Haßfurt

Bäckerei aus dem Steigerwald im Wettstreit

Dem Fernseh-Wettbewerb „Deutschlands bester Bäcker“ stellen sich Michael und Sandra Oppel aus Untersteinbach. Am Dienstag wurde ihre Backstube zum Fernseh-Drehort.
Foto: Sabine Weinbeer | Dem Fernseh-Wettbewerb „Deutschlands bester Bäcker“ stellen sich Michael und Sandra Oppel aus Untersteinbach. Am Dienstag wurde ihre Backstube zum Fernseh-Drehort.

Eine spannende Woche begann am Dienstag für Michael Oppel und sein Bäckerei-Team. Sie sind in der nächsten Staffel von „Deutschlands bester Bäcker“ mit Sternekoch Johann Lafer dabei, die im Herbst im ZDF laufen wird. Am Dienstag besuchten die Juroren Jochen Baier und Andrea Schirmaier-Huber die Bäckerei in Untersteinbach, am Samstag werden Michael Oppel und seine Bäckermeister Markus Schneider und Michael Karbacher in Dresden auf Johann Lafer und ihre beiden direkten Konkurrenten treffen.

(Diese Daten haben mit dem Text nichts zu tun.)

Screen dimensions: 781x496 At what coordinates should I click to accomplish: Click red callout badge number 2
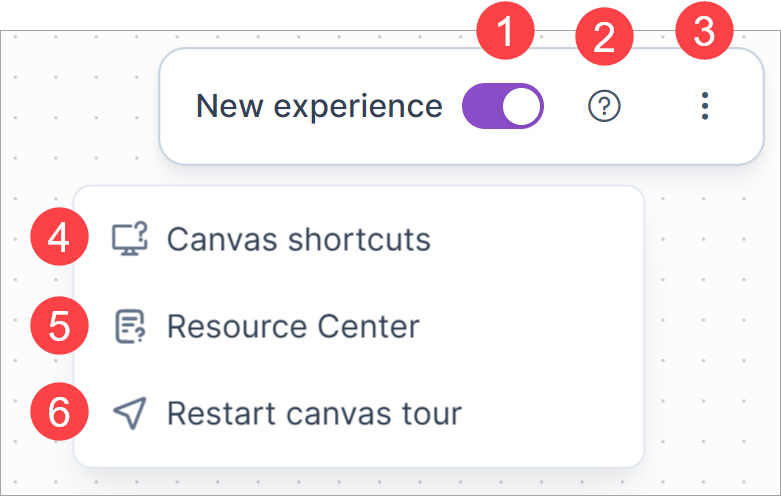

„Wir sind schon sehr stolz, dabei zu sein“, erklärt Michael Oppel, der beweisen will, was eine kleine Handwerksbäckerei aus dem Steigerwald leisten kann, und dass sein vor einigen Jahren eingeschlagener Weg der Richtige ist. Seine Entwicklung zum „Naturbäcker“ erläuterte er auch im Interview mit dem TV-Team. Oppel ist stolz auf seine Produkte, die ohne Zusatzstoffe und Backmischungen auskommen und stattdessen allein durch Handwerkskunst und guten Zutaten entstehen.

Echtes Handwerk und Kreativität – das sind auch wichtige Auswahlkriterien für diese Fernsehsendung, die im vergangenen Winter erstmals ausgestrahlt wurde. Johann Lafers Team legt Wert darauf, dass in den teilnehmenden Betrieben der Meister und sein Handwerk die entscheidende Rolle spielen. 96 solcher Bäckereien wurden aus den eingegangenen Vorschlägen für die neue Staffel ausgewählt. Drei aus einer Region treten jeweils gegeneinander an, um am Ende „Deutschlands besten Bäcker“ zu küren. Zwei Juroren-Teams reisen dafür durch die ganze Republik.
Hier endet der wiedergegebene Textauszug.